DATA TO EXAMINE ▸
┌──

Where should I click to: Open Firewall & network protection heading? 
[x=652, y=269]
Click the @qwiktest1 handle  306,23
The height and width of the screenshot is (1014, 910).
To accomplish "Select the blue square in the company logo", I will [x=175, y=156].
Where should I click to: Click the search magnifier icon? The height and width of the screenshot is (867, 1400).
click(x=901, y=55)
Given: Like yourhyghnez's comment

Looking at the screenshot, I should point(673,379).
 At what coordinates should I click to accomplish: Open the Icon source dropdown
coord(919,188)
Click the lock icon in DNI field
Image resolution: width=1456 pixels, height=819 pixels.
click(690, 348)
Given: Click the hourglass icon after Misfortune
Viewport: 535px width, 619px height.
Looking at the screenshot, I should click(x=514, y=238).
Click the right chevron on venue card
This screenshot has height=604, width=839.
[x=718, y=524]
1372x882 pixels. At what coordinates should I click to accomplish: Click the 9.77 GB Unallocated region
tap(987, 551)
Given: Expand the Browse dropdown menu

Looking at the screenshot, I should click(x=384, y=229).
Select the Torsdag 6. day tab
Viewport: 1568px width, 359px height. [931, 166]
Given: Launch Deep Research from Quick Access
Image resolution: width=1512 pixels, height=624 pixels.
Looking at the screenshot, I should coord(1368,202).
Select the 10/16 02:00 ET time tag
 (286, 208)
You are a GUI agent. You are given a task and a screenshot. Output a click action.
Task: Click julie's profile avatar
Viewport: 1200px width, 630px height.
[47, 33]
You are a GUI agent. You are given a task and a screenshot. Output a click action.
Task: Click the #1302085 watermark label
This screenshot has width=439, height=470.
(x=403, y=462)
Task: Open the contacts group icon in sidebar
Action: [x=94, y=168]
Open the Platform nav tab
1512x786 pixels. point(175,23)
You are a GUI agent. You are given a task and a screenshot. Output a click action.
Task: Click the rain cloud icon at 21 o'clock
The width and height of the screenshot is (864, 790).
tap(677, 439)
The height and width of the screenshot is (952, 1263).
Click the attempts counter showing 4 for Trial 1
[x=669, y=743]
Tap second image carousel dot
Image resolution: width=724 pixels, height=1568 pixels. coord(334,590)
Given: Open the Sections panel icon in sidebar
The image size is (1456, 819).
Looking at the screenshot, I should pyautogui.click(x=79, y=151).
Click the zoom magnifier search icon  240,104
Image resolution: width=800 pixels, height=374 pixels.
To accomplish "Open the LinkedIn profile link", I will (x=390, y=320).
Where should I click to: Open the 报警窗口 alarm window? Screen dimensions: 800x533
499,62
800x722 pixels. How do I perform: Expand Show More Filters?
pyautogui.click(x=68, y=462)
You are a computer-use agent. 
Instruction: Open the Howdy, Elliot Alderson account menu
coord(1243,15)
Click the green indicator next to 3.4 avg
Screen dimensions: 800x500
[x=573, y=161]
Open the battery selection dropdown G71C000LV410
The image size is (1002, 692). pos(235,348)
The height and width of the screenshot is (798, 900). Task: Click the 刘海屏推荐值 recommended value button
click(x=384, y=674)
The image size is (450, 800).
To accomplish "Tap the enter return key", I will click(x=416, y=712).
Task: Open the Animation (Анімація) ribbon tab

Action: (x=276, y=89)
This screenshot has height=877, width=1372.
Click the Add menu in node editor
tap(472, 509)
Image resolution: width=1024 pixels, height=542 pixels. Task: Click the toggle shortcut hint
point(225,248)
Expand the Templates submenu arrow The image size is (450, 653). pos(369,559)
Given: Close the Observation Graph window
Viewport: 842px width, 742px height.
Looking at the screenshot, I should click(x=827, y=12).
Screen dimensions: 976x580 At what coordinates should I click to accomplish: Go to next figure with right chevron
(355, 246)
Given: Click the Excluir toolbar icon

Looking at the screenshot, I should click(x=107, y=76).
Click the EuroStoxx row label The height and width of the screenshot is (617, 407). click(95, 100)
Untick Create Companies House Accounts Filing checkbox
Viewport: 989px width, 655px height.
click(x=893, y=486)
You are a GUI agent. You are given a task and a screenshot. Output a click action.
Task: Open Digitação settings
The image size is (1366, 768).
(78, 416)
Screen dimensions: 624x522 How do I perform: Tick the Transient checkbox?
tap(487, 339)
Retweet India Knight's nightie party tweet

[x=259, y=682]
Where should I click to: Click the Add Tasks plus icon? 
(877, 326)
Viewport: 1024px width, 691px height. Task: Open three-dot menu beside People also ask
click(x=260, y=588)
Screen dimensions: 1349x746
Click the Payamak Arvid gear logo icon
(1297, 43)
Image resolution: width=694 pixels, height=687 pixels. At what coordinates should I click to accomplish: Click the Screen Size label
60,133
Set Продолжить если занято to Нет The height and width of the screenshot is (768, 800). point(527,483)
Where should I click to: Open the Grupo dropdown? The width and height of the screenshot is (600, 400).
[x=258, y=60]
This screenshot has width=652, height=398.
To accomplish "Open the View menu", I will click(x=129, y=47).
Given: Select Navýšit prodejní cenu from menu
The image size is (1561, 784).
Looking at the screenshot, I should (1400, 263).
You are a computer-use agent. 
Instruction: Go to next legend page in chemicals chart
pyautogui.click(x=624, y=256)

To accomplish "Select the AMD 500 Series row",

└──

WORK INSTRUCTION ▸ Where a line above contains the word "will", show that line.

ANSWER SPACE ▸
To accomplish "Select the blue square in the company logo", I will [x=175, y=156].
To accomplish "Open the LinkedIn profile link", I will (x=390, y=320).
To accomplish "Tap the enter return key", I will click(x=416, y=712).
To accomplish "Open the View menu", I will click(x=129, y=47).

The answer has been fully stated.